Depuis 2003, et son premier indicateur du coût de la rentrée étudiante, la Fage a constaté une hausse des frais de 55%, alors qu’en parallèle, les bourses sur critères sociaux ont été augmentées de seulement 33%. Paul Mayaux évoque des «mesures non sur le montant mais sur l’assiette», qui ont permis d’ouvrir à plus de personnes issues des classes moyennes basses l’accès aux bourses. Ces mesures, bien que nécessaires, n’ont pas été suffisantes pour faire disparaître la précarité étudiante. La fédération, aux côtés d’autres structures, milite pour une refonte du système de bourses sur critères sociaux afin notamment de l’étendre sur douze mois au lieu des dix mois actuels, mais aussi «lisser les échelons afin d’endiguer les effets de seuil, revaloriser les bourses sur critères sociaux et permettre aux étudiants boursiers de bénéficier de la complémentaire santé solidaire», précise Paul Mayaux. Des concertations sur le sujet sont prévues à la rentrée avec Sylvie Retailleau, ministre de l’Enseignement supérieur et de la Recherche.

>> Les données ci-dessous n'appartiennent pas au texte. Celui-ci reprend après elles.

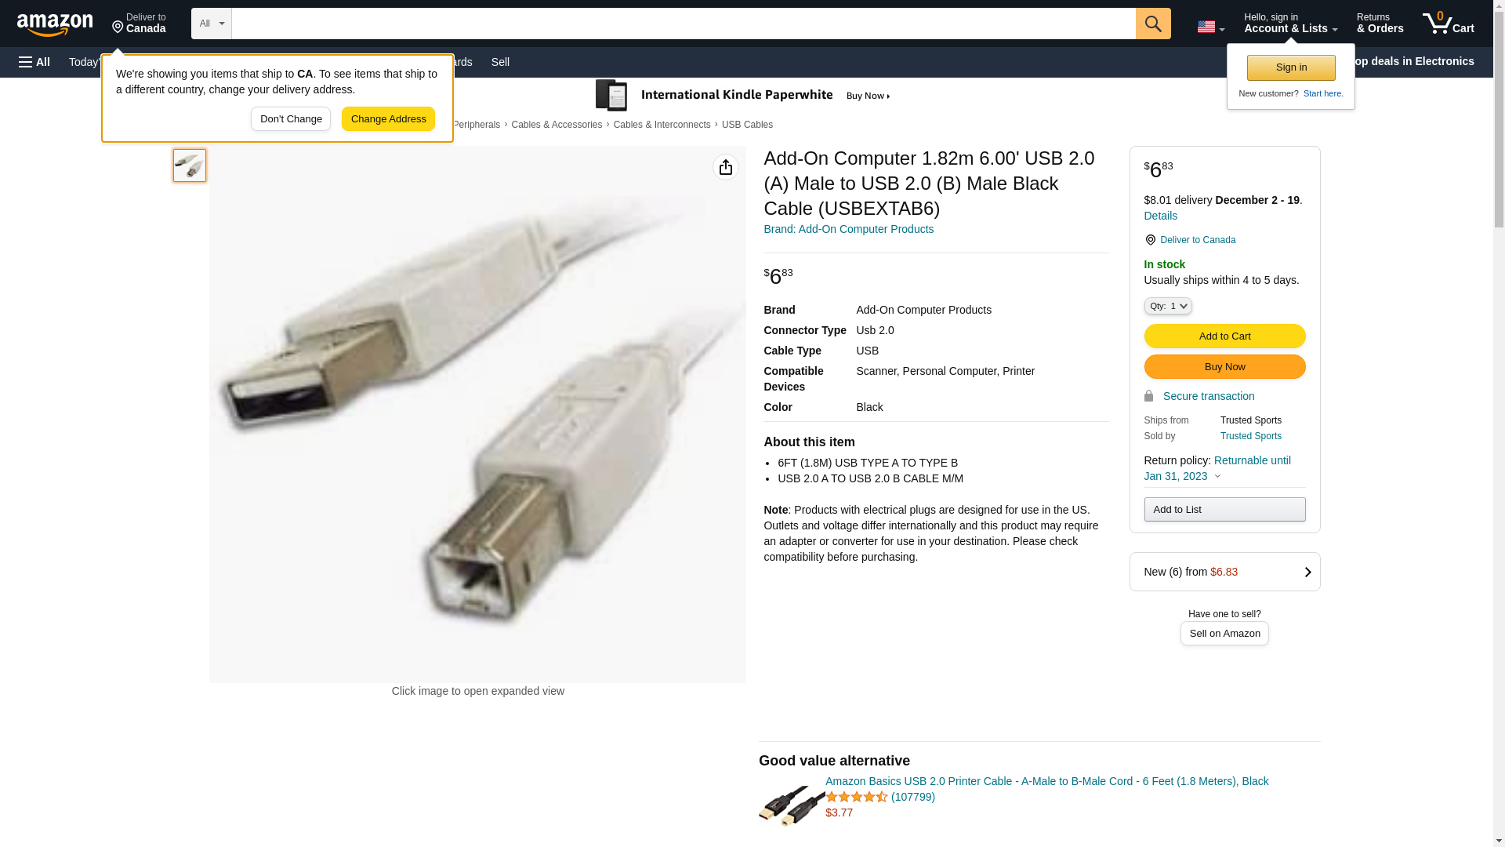The height and width of the screenshot is (847, 1505).
Task: Click the share icon on product image
Action: click(x=725, y=167)
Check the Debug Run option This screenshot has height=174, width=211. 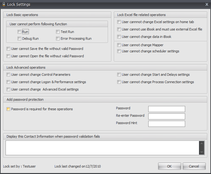tap(19, 38)
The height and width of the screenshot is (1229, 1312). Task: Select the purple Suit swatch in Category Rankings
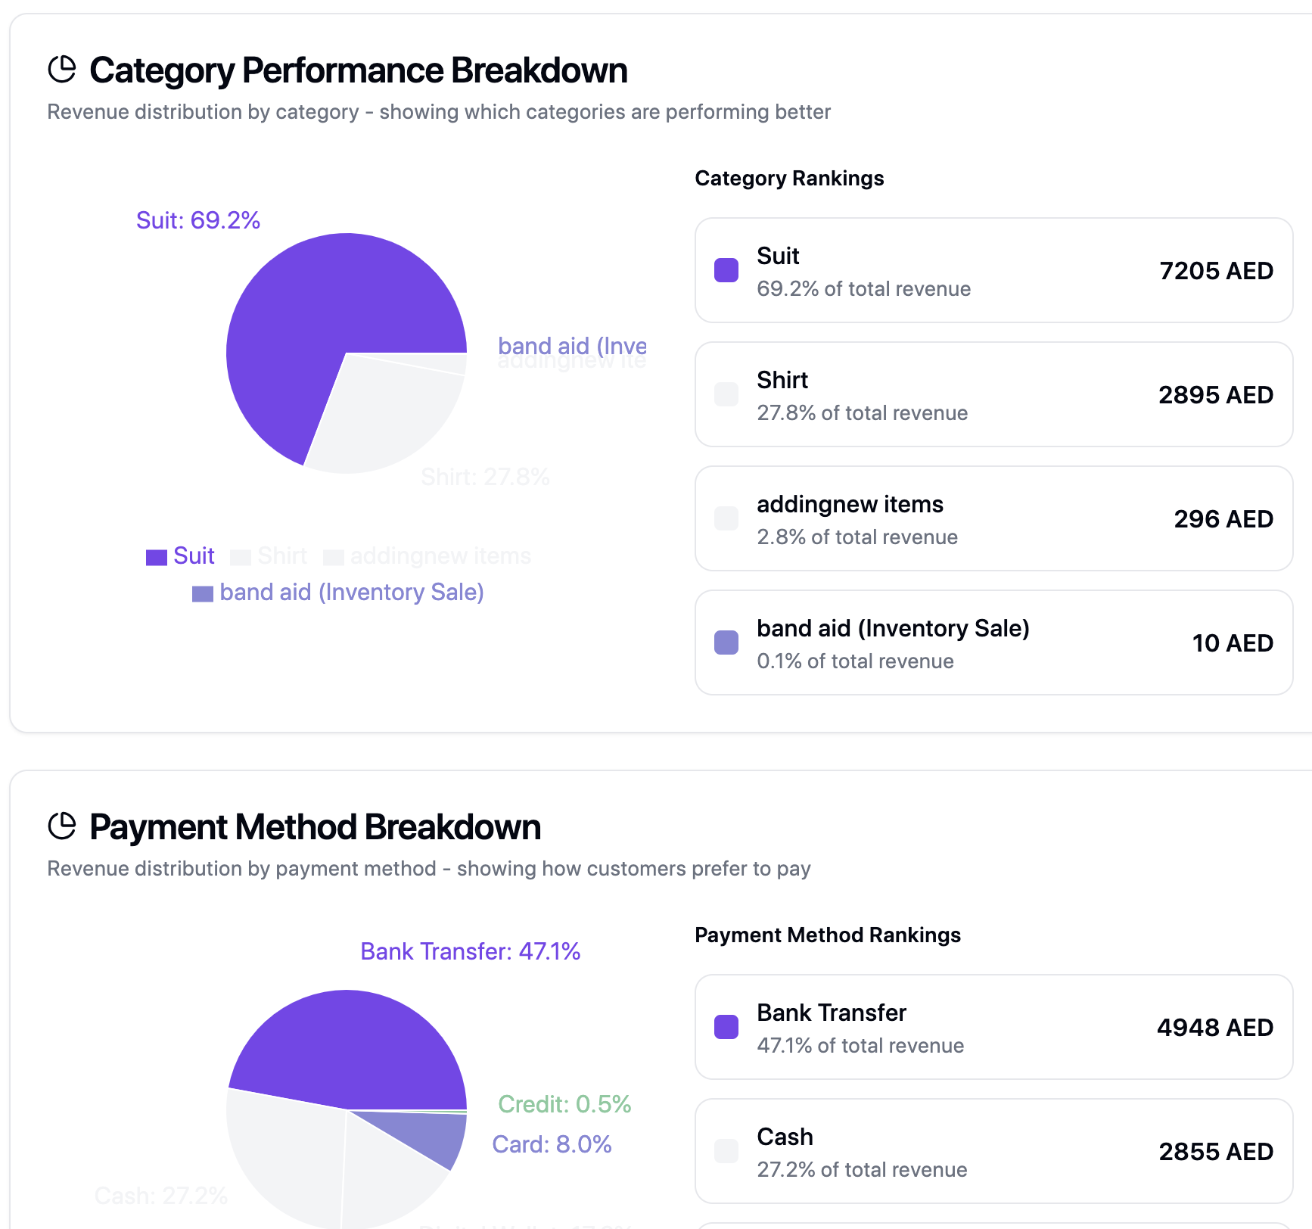[726, 270]
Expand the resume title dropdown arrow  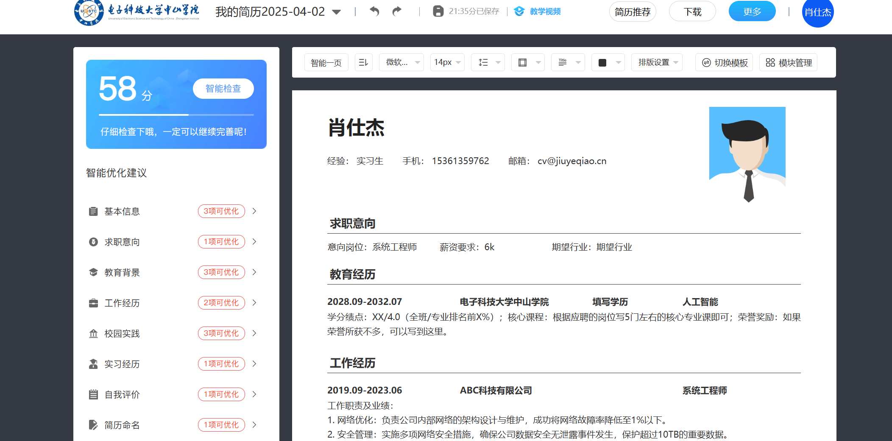click(337, 12)
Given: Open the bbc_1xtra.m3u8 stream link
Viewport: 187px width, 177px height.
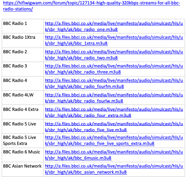Looking at the screenshot, I should click(114, 40).
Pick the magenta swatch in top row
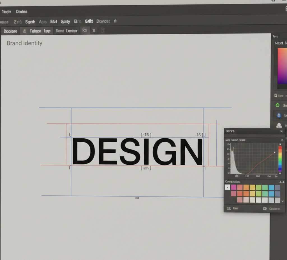287x260 pixels. point(233,187)
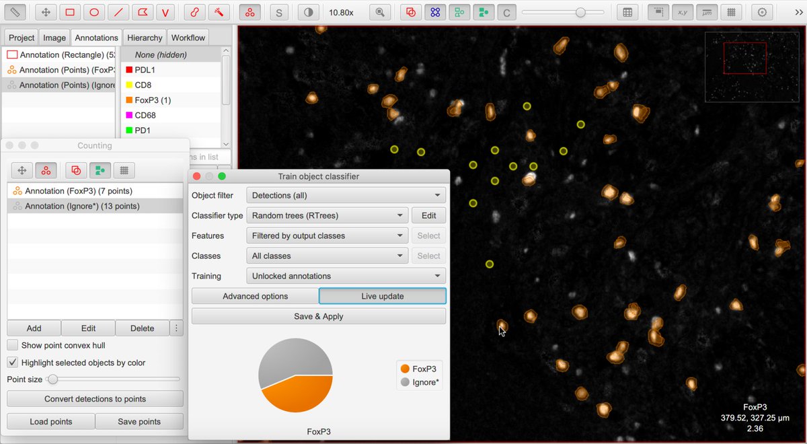Click Convert detections to points
This screenshot has width=807, height=444.
94,398
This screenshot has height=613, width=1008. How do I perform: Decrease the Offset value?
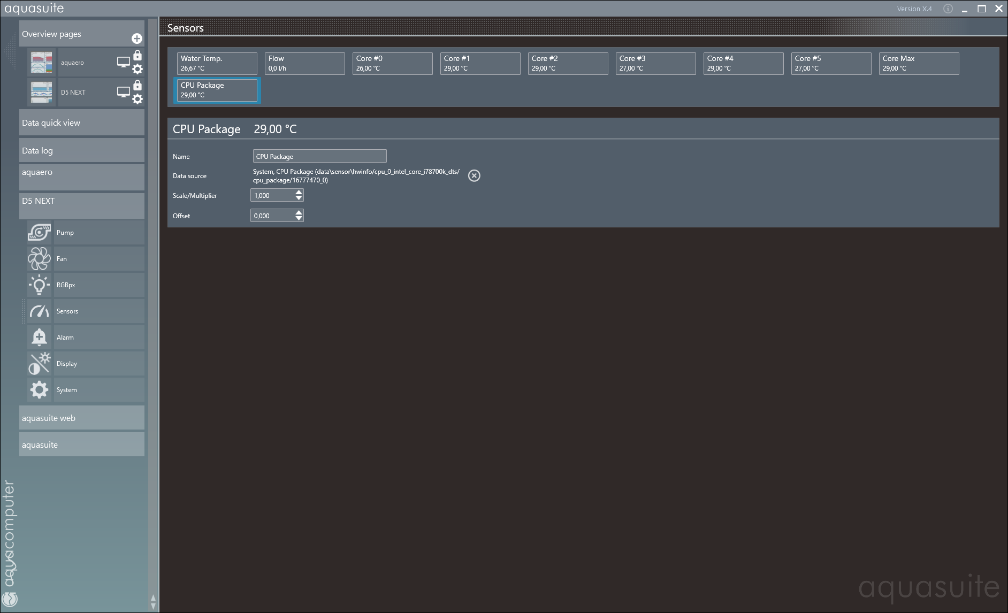[299, 219]
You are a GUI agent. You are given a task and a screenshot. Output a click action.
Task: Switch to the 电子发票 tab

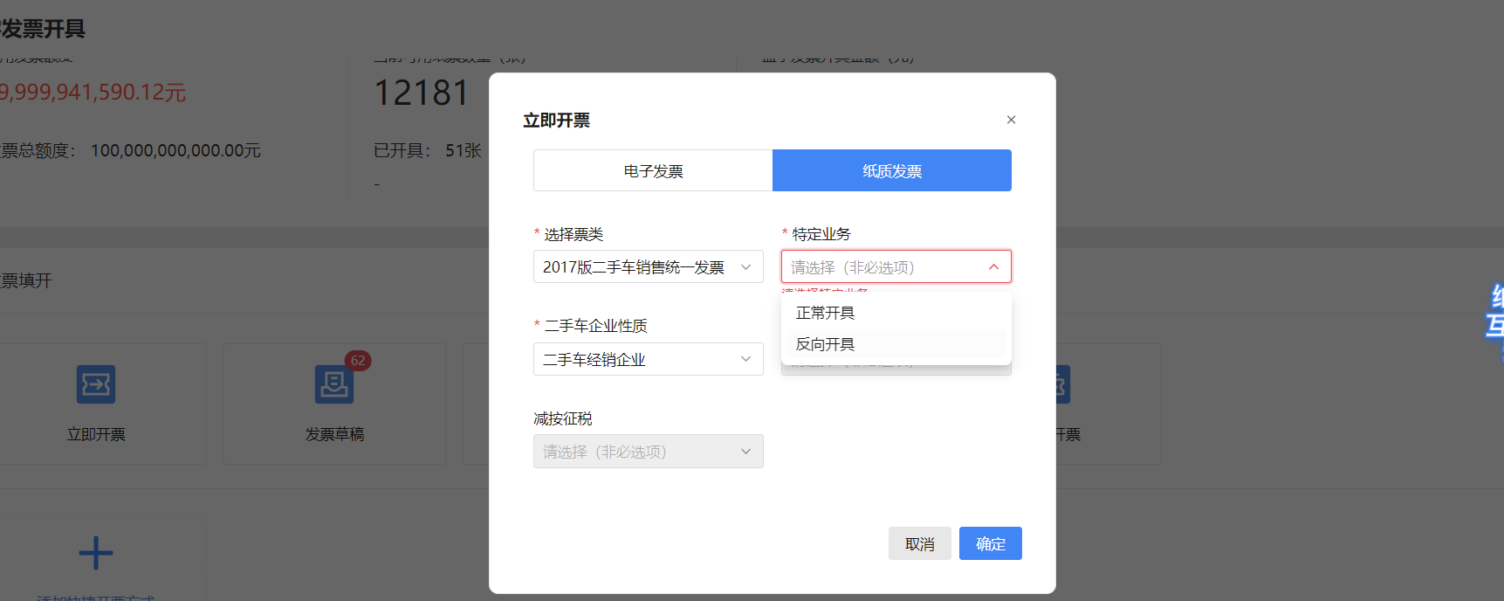(x=653, y=171)
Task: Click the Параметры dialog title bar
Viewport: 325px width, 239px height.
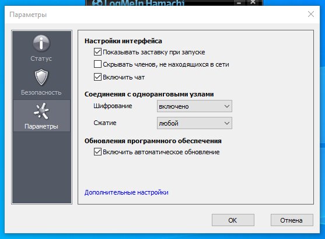Action: pyautogui.click(x=155, y=15)
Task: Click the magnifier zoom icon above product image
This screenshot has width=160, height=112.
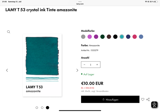Action: (x=9, y=32)
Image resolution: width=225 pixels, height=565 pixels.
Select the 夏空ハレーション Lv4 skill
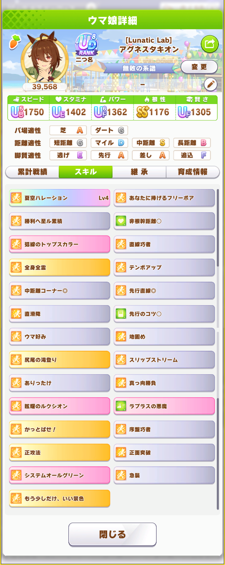pos(59,198)
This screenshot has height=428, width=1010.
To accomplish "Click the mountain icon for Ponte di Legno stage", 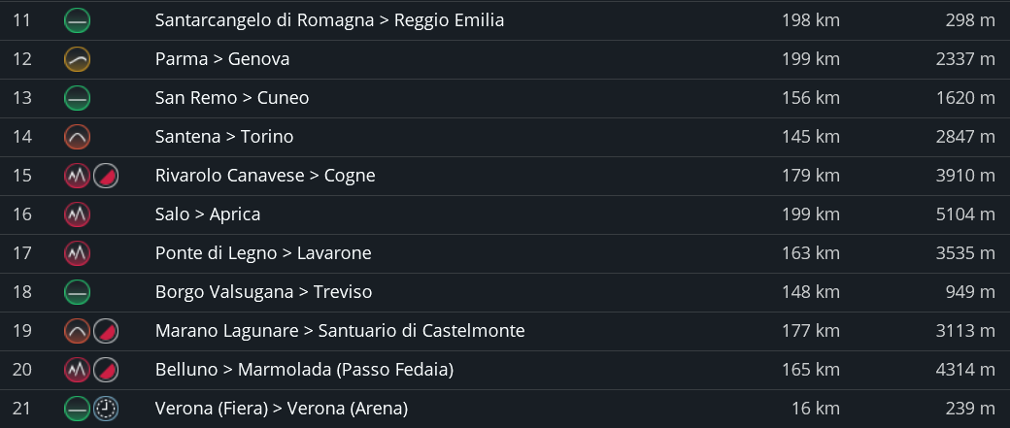I will click(x=78, y=253).
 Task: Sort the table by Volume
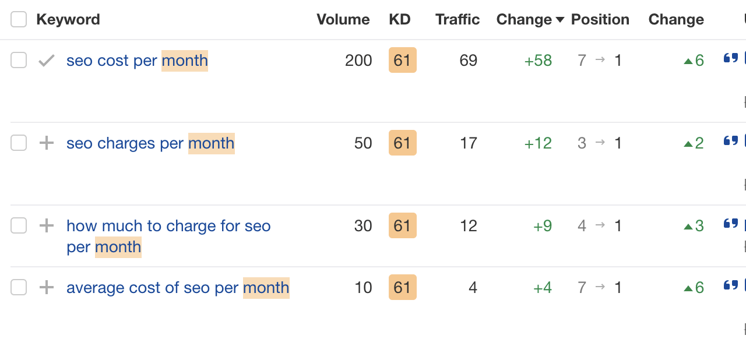tap(343, 19)
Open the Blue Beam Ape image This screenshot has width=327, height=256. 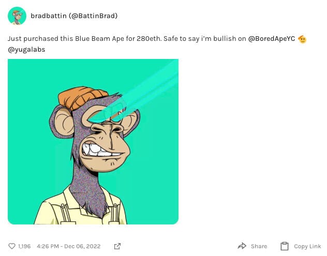(x=93, y=142)
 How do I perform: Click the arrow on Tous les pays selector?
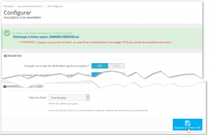click(88, 97)
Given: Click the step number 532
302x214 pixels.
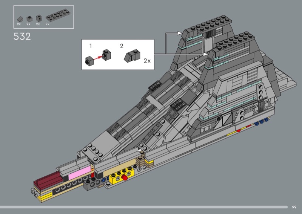Looking at the screenshot, I should (22, 37).
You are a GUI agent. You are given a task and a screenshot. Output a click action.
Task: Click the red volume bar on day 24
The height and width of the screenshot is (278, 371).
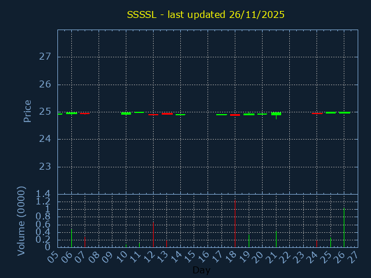pos(317,244)
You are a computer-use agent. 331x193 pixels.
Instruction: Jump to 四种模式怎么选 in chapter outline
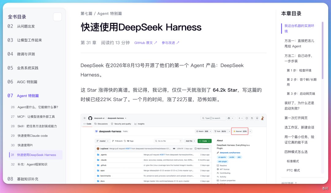click(x=296, y=152)
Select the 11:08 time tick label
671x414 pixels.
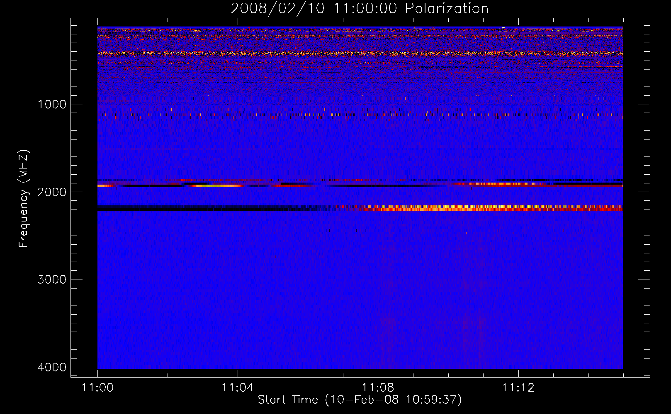click(378, 388)
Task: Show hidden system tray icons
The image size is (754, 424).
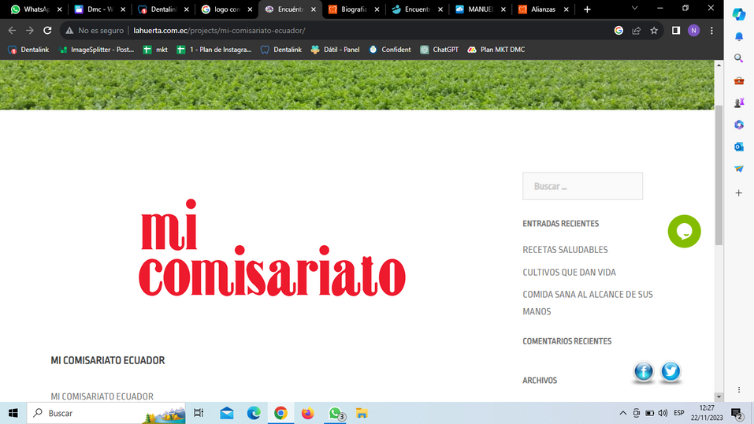Action: pyautogui.click(x=623, y=413)
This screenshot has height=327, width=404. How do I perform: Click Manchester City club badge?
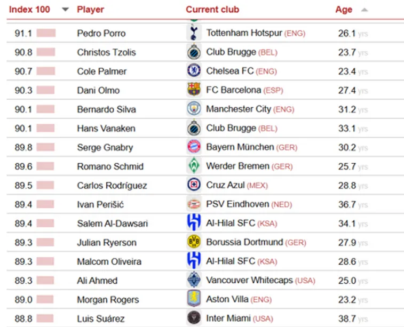pyautogui.click(x=193, y=109)
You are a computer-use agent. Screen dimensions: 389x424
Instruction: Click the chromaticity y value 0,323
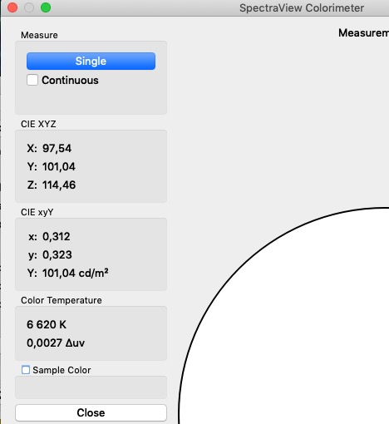(57, 255)
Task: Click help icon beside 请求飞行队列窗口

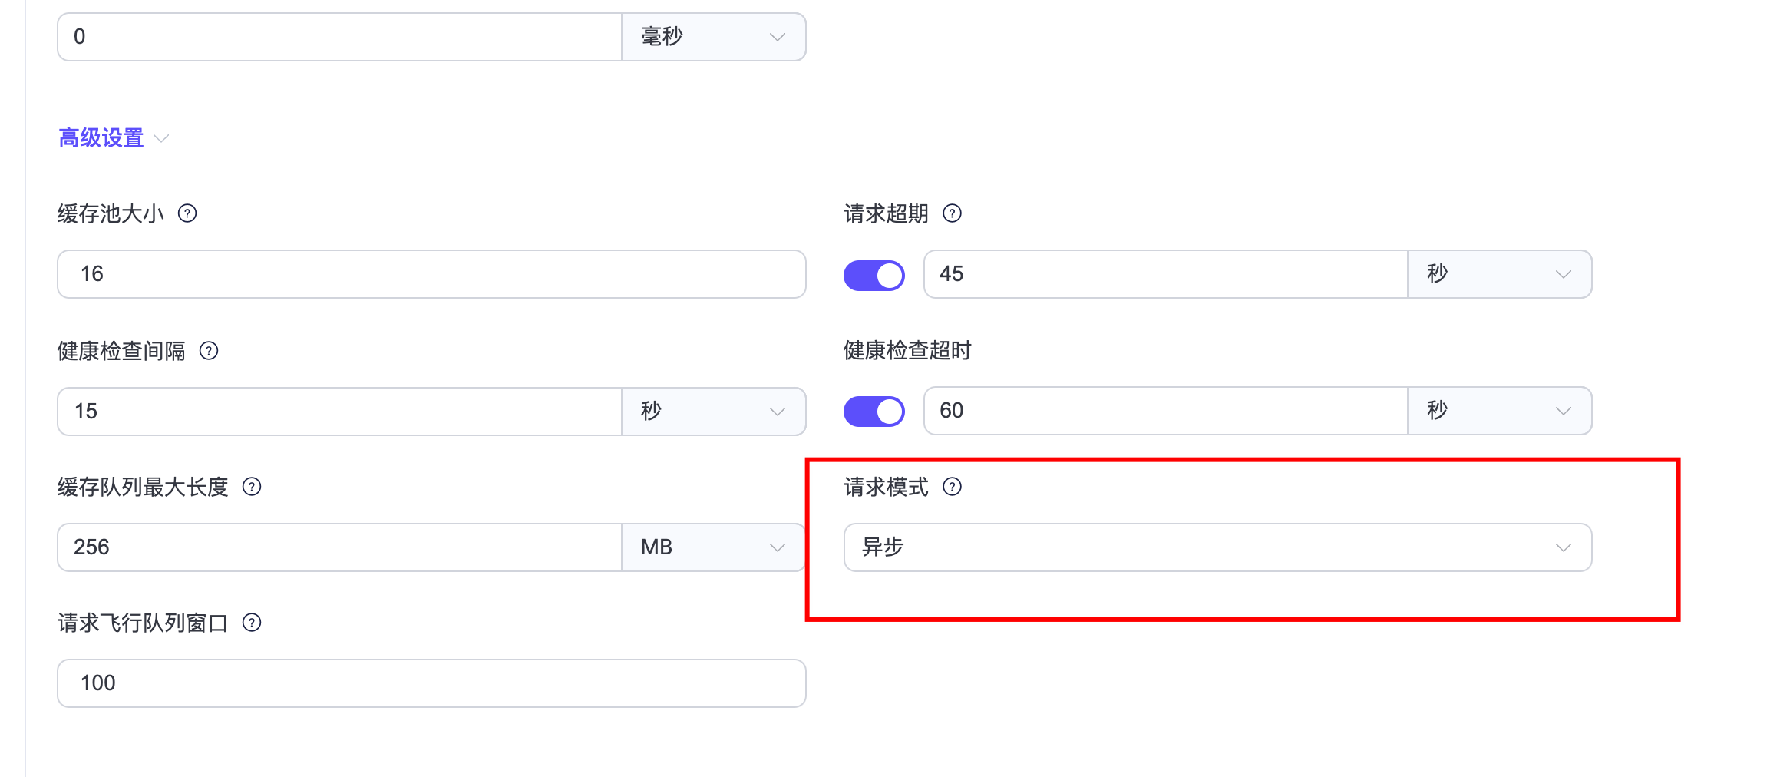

Si la précarité étudiante continue d’évoluer de la sorte, ce sont des conséquences toujours plus importantes auxquelles la jeune génération va devoir faire face. «S’en sortir, ça devient mission impossible», se désole le président de la Fage. Alors que de nombreux étudiants doivent prendre un emploi salarié, «le risque de décrochage s’accentue au-delà de douze heures de travail hebdomadaires», sans parler des prêts qui les engagent sur plusieurs années. Sans mesure forte, la situation ne risque pas de s’améliorer.